Rewrite the data from the line with "Click the share upload arrow icon" to the line with "click(x=162, y=66)", replacing "Select" with "Choose" and leaving everything else unchanged.

--- Start ENTRIES SUPPLIED ---

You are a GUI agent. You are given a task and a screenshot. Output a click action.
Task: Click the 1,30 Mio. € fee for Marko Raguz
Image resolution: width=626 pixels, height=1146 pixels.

--- End ENTRIES SUPPLIED ---
--- Start ENTRIES SUPPLIED ---

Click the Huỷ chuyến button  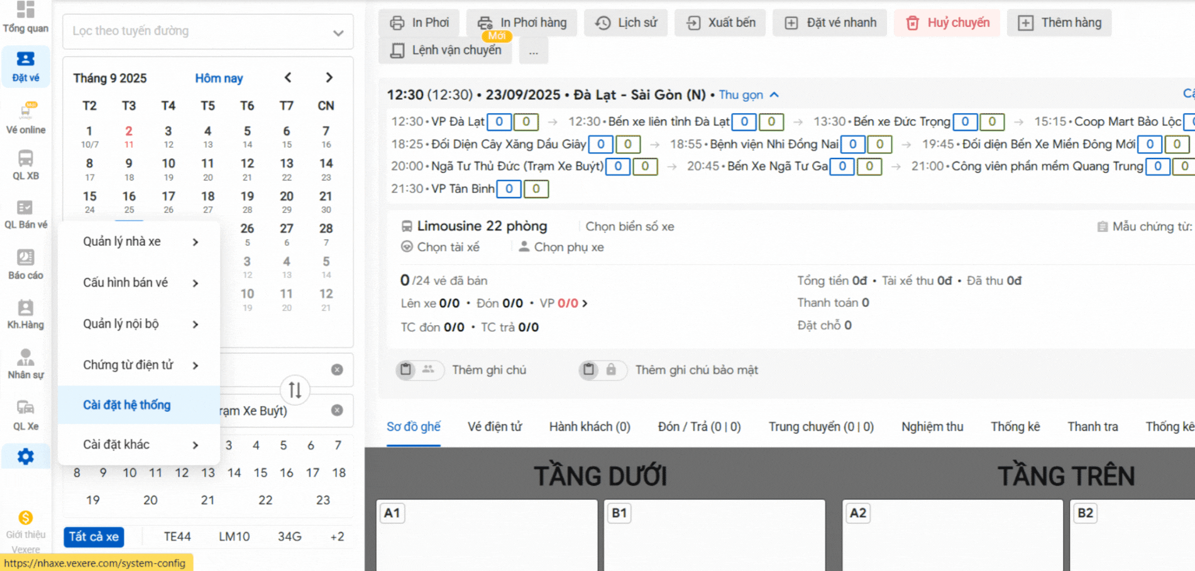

--- End ENTRIES SUPPLIED ---
--- Start ENTRIES SUPPLIED ---

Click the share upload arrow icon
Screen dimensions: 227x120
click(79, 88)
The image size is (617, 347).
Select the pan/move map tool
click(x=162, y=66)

--- End ENTRIES SUPPLIED ---

_REPLY TO THE TASK_
Click the share upload arrow icon
Screen dimensions: 227x120
click(79, 88)
The image size is (617, 347).
Choose the pan/move map tool
click(x=162, y=66)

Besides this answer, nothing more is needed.